Joliet election challenges show what it takes to run for office

It took a phone call to save one candidate

City Council candidate Christopher Parker attends a hearing on the validity of his nominating petitions at the Joliet City Electoral Board meeting on January 4th.

Getting on the ballot can be a challenge, even in a local election.

Two candidates for Joliet City Council survived challenges aimed at getting them off the ballot for reasons that at times were legalistic and hard to fathom.

“People can almost make up the objections against you even when they don’t make any sense,” said Christopher Parker, who will stay on the ballot after the Joliet Electoral Board decided in his favor Tuesday.

The challenge against Parker included a claim that the form he used to collect the needed signatures to run for office was invalid because it did not properly state the election in which he was running. The form was the same one handed out by the Joliet City Clerk’s Office to candidates who want to run for election.

Fortunately for Parker, the Electoral Board wasn’t buying the argument and kept him on the ballot.

Even so, Mayor Bob O’Dekirk, who also serves as chairman of the Electoral Board, noted that he does not use the form handed out by City Hall, which includes a reference to a primary election that does not exist in Joliet for city offices.

Mayor Bob O’Dekirk sits in on a hearing on the validity of nominating petitions of two City Council candidates at the Joliet City Electoral Board meeting on January 4th.

O’Dekirk said he’s even recommended that the city changes forms.

“Our legal department feels differently about it, and that’s why it’s never been changed,” he said at the hearing.

The forms are provided by the Illinois State Board of Elections for the city to provide candidates, which likely would provide extra support in Parker’s defense.

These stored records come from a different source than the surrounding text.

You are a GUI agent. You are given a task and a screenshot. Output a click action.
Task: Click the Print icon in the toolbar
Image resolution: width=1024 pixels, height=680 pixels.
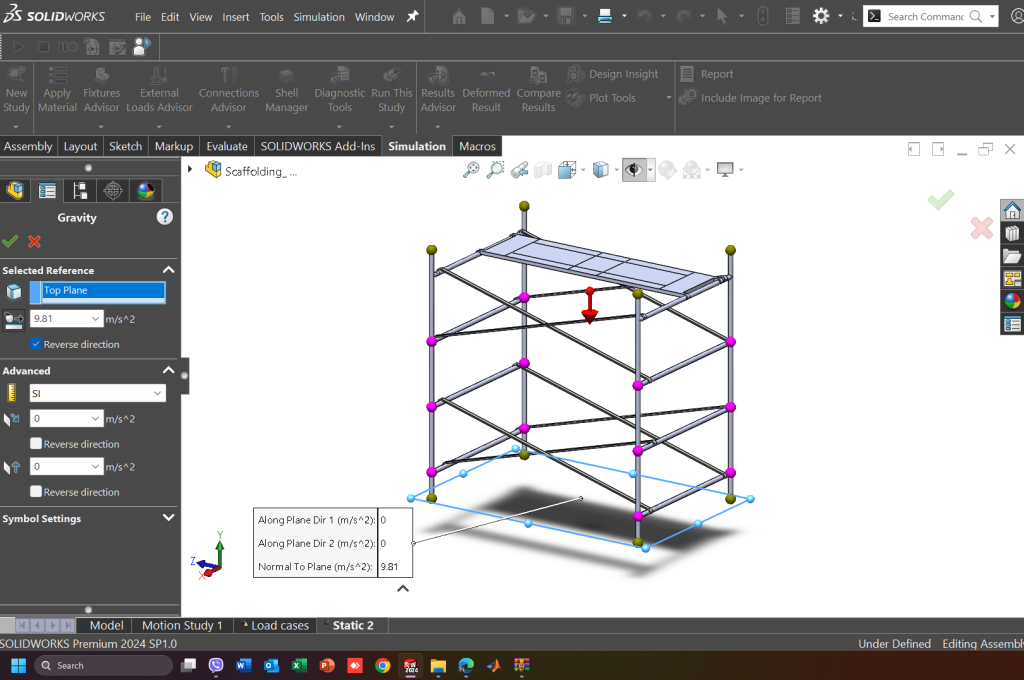(604, 16)
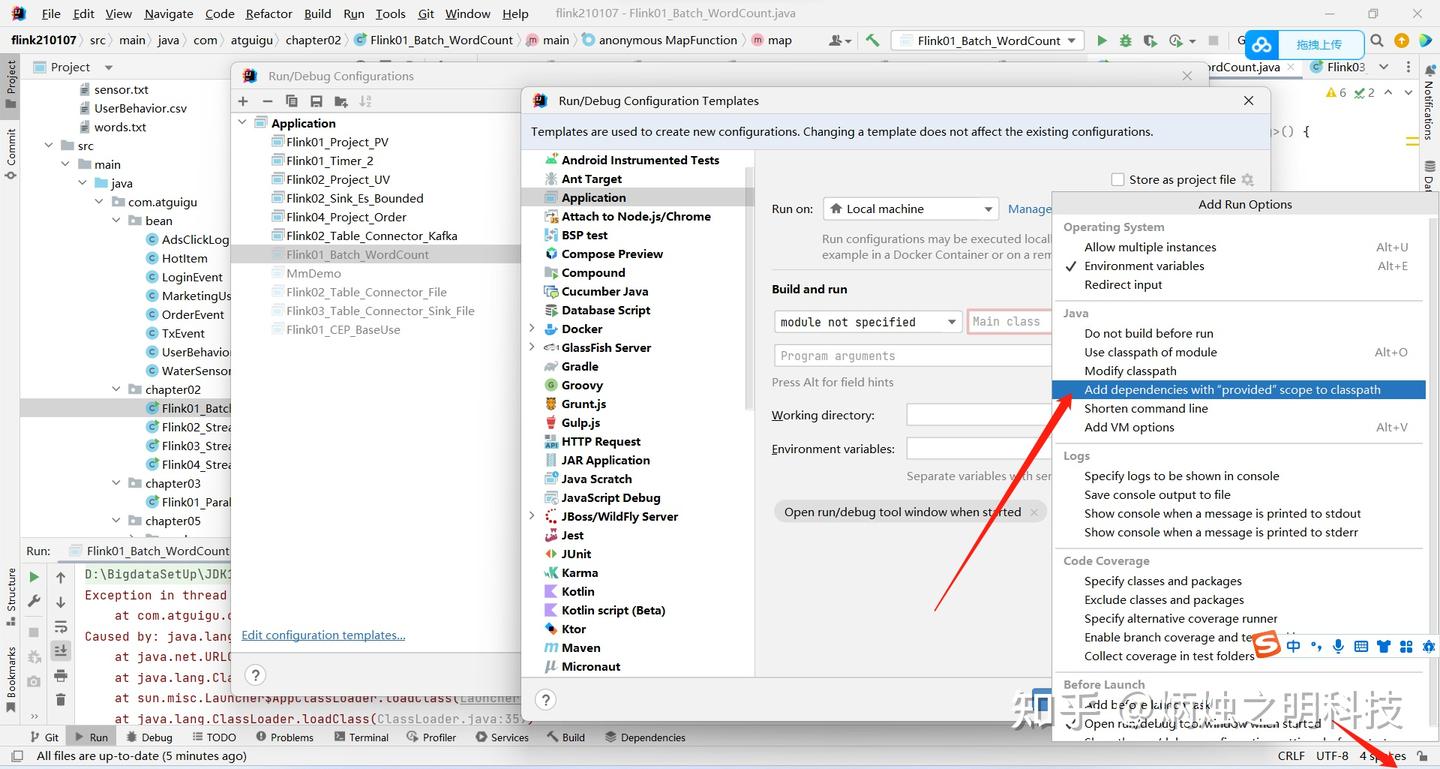Copy the selected configuration using duplicate icon
This screenshot has height=769, width=1440.
tap(290, 100)
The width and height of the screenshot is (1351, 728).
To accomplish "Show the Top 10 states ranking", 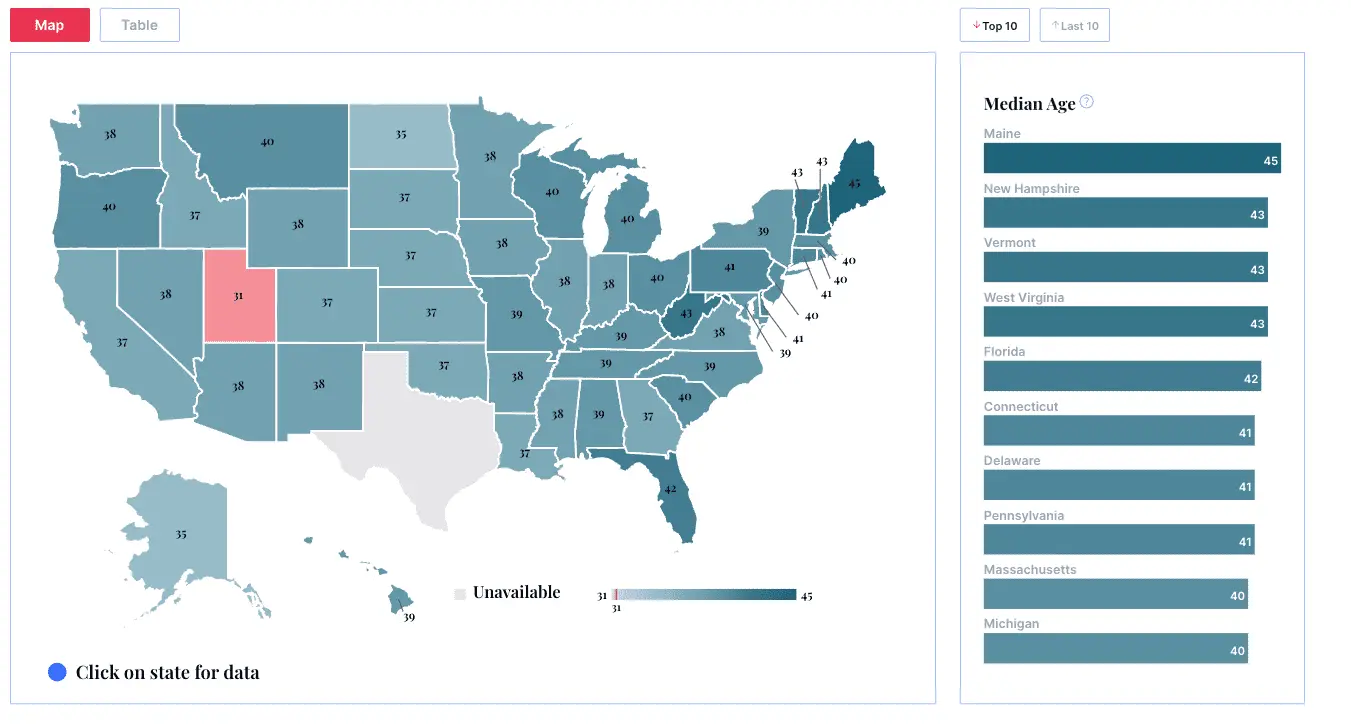I will click(x=994, y=26).
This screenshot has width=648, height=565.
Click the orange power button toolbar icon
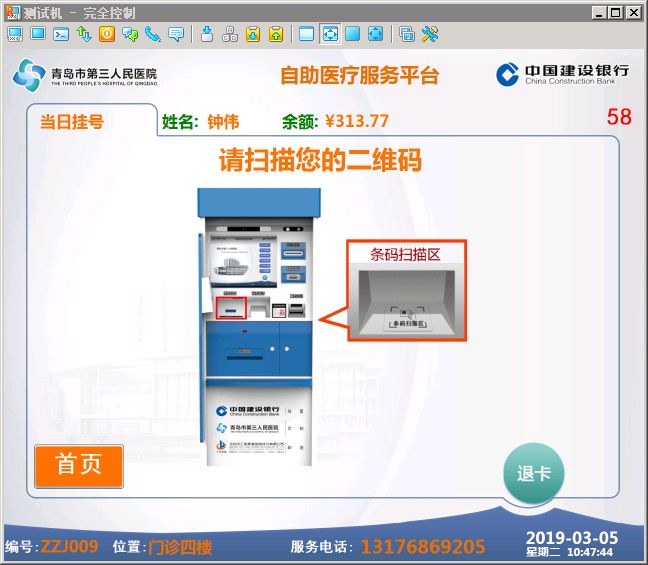click(x=107, y=34)
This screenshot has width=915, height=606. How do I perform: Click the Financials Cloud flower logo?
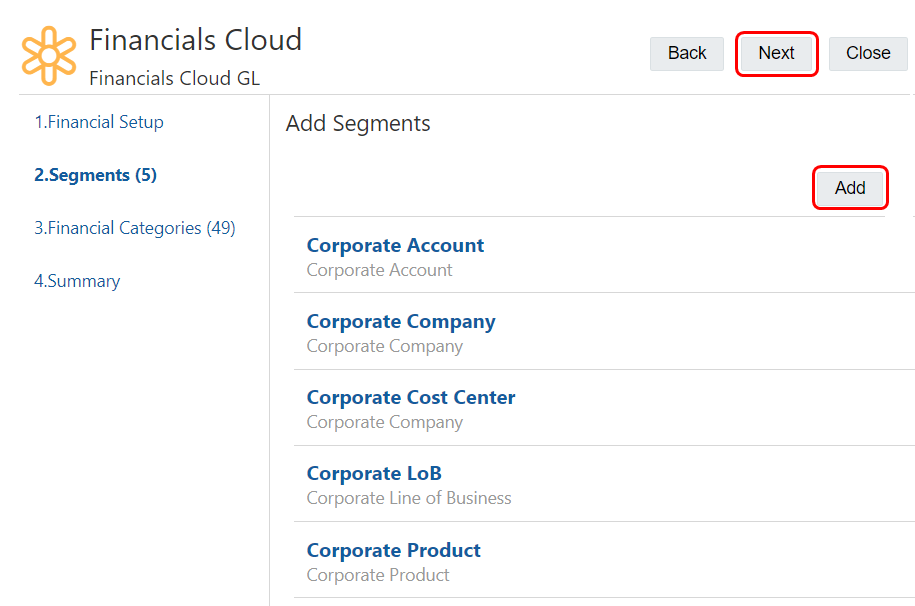(x=49, y=55)
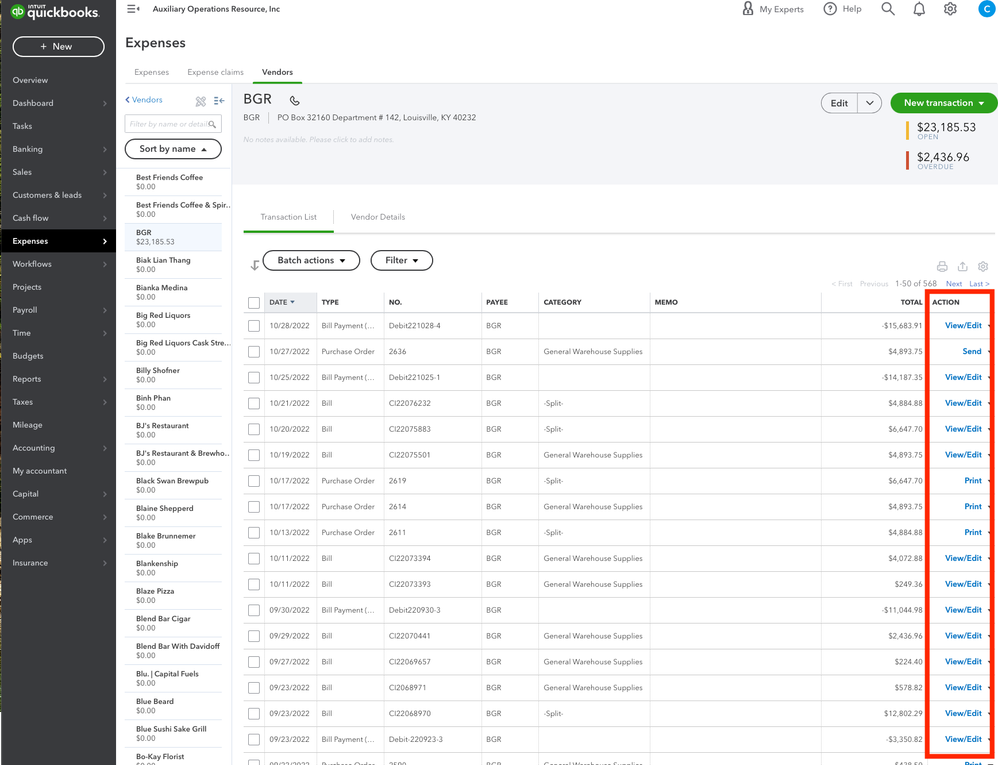Image resolution: width=998 pixels, height=765 pixels.
Task: Select the checkbox for purchase order 2636
Action: point(254,352)
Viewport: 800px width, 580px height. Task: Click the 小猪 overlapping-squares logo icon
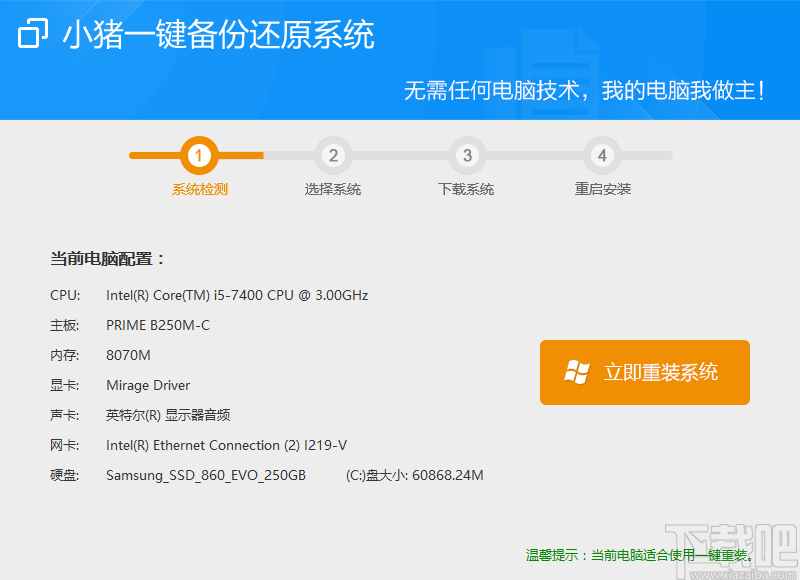(x=33, y=34)
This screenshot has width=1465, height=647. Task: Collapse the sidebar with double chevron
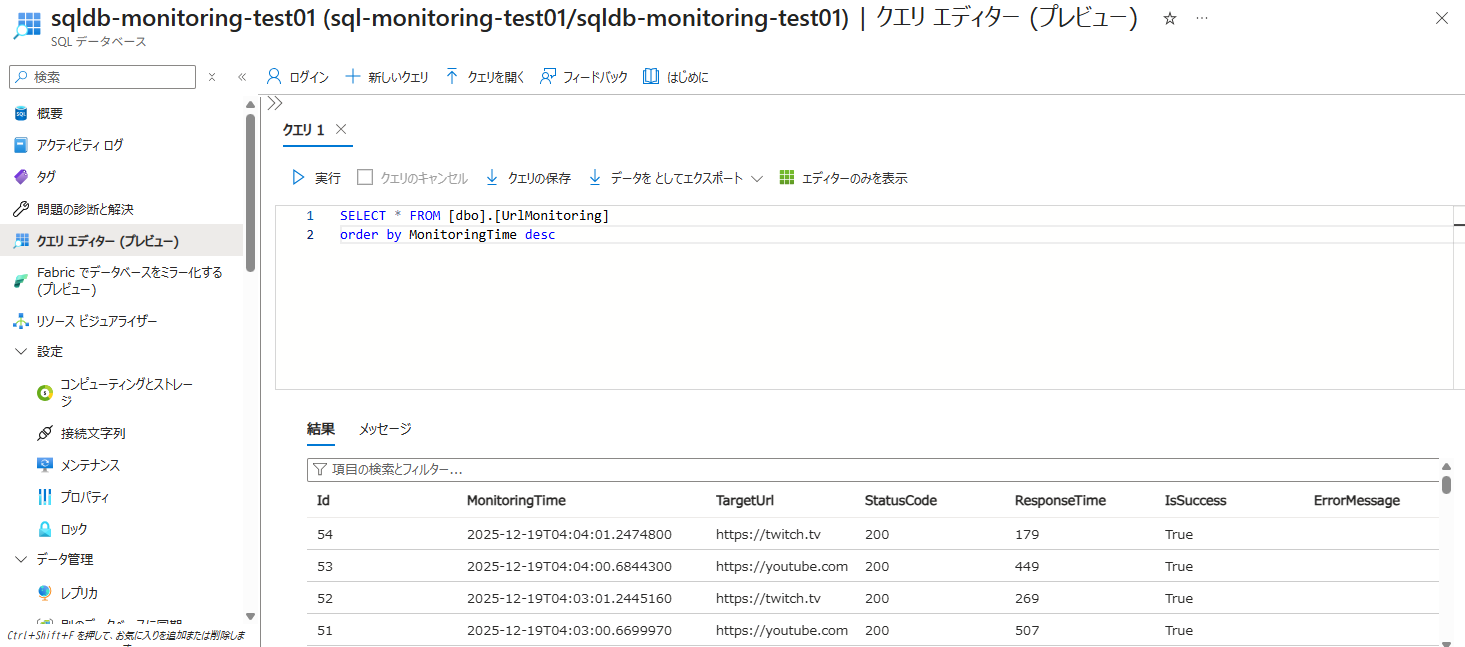point(242,77)
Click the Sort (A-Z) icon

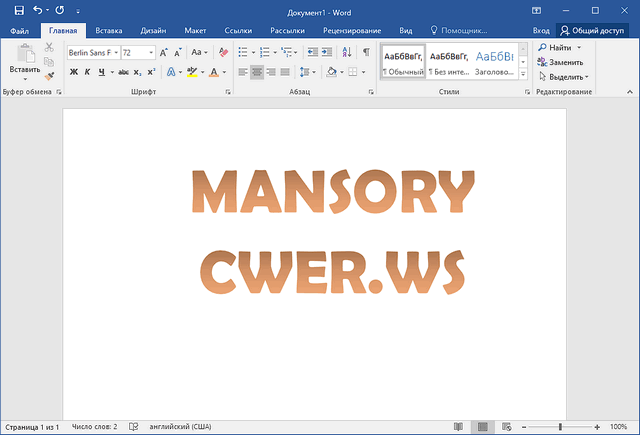coord(345,51)

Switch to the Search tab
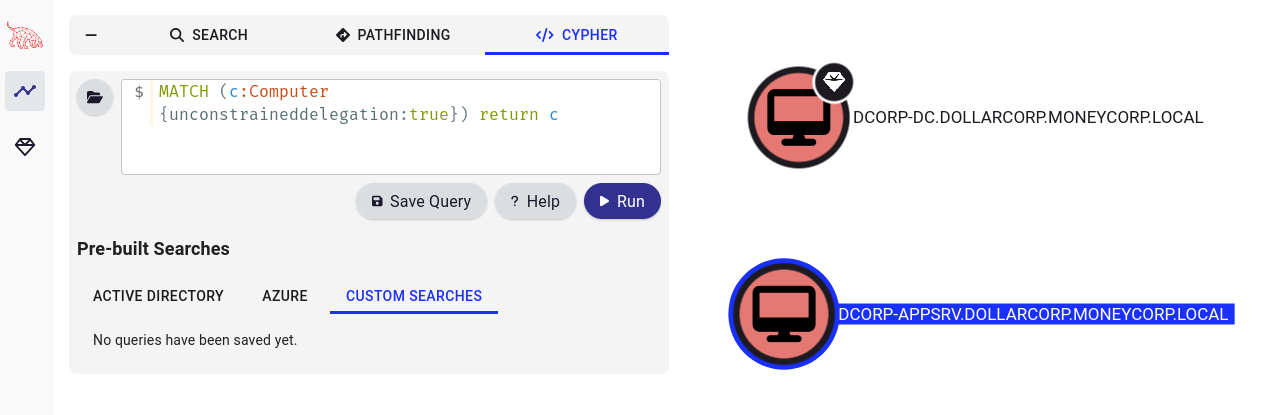coord(208,35)
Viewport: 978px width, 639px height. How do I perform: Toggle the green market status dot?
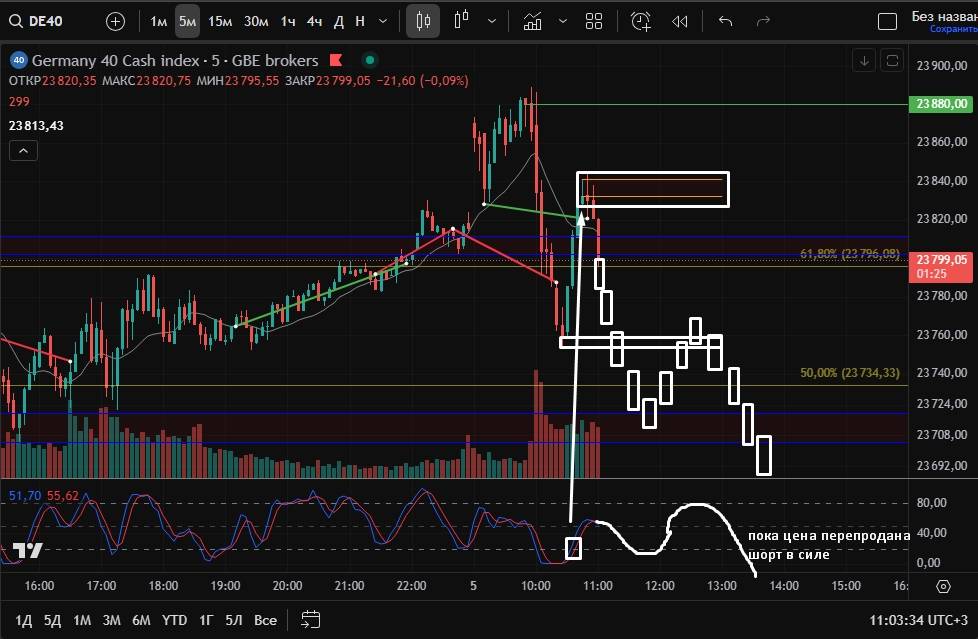click(x=370, y=61)
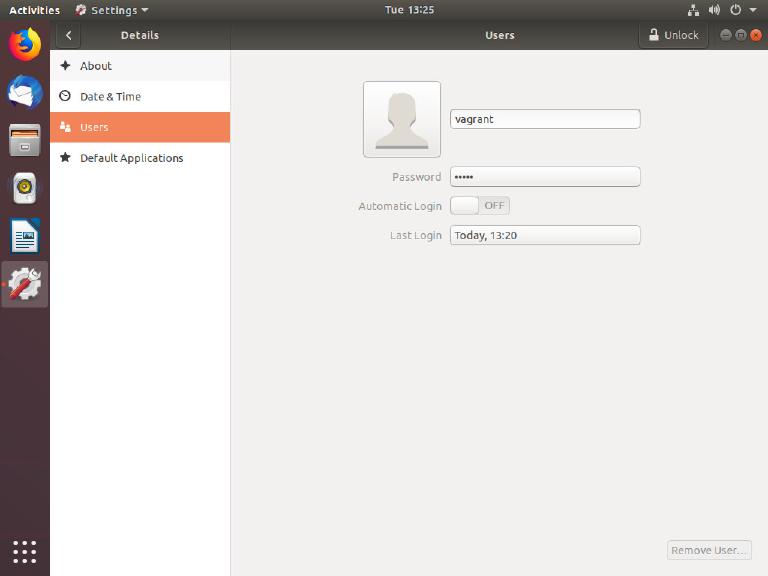Launch LibreOffice Writer from the dock
Viewport: 768px width, 576px height.
25,237
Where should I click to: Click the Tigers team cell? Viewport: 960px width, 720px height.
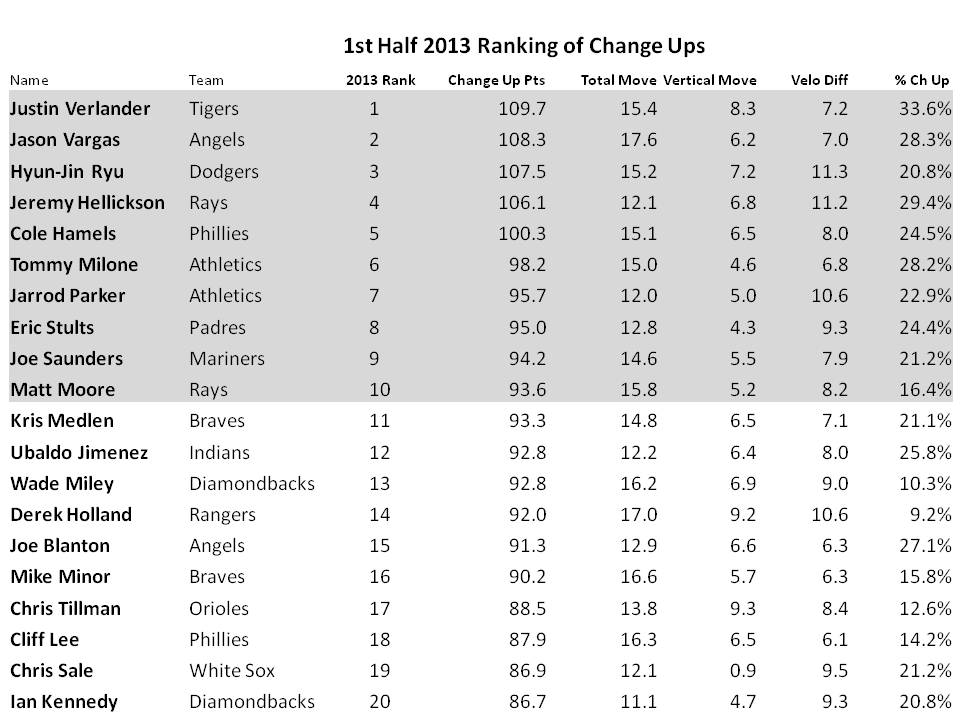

Even so, the challenge, filed by William Ferguson, another candidate in the District 4 race for City Council in which Parker is running, can be appealed in Will County court.

Feguson’s attorney, Ryan Morton, would not say after the hearing Tuesday whether an appeal would be filed.

Candidate Michael Carruthers had a closer brush with ballot elimination at his Electoral Board hearing Tuesday.

Jeanetta Gordon, left, and City Council candidate Michael Carruthers wait for city council members to return at a hearing on the validity of his nominating petitions at the Joliet City Electoral Board meeting on January 4th.

Carruthers was able to reach a longtime acquaintance who signed his petition by phone in the middle of the hearing and get her to City Hall in time to testify that she indeed was the signer.

But for that, Carruthers could have been thrown off the ballot.

Carruthers had 50 signatures for his nominating petitions and only needed 25. But half of his signatures were invalid because they came from people outside District 5, which is the seat for which he is running.

“What you have to go through,” Carruthers said, almost overcome by emotion and choking back tears after it was over.

But Kathy Spieler, who challenged Carruthers’ petitions, argued that candidates petitions aren’t scrutinized closely enough.

The board, even while voting 3-0 to keep Carruthers on the ballot, acknowledged that Spieler had a point given the number of invalid signatures on Carruthers’ petitions.

Kathy Spieler speaks against Michael Carruthers’ City Council candidacy at a hearing on the validity of his nominating petitions at the Joliet City Electoral Board meeting on January 4th.

“If this does nothing else, it should be a signal to everyone – a big red flag,” Spieler said.

State law governing who gets on the ballot is complicated enough that the city clerk’s office tells candidates that it will not advise them on the petition-gathering process.

Even so, the one want-to-be candidate who did not make the ballot, Gregory Lee, claimed that he was misled by the clerk’s office when he filed petitions to run for both mayor and City Council. He was thrown off the ballot without a hearing for filing to run for two offices, a violation of state law.

Lee claimed in an email that the system is set up to favor elites who can afford to hire lawyers to guide them.

But even if the city had not decided without a hearing that he could not run for both mayor and City Council, Lee faced challenges to his petitions that were hardly based on legal technicalities.

Signatures on his petitions included people with addresses as far away as Glenwood in Cook County and downstate Harvard. Several were from Lockport and Bolingbrook. Many had no addresses at all.

Have a Question about this article?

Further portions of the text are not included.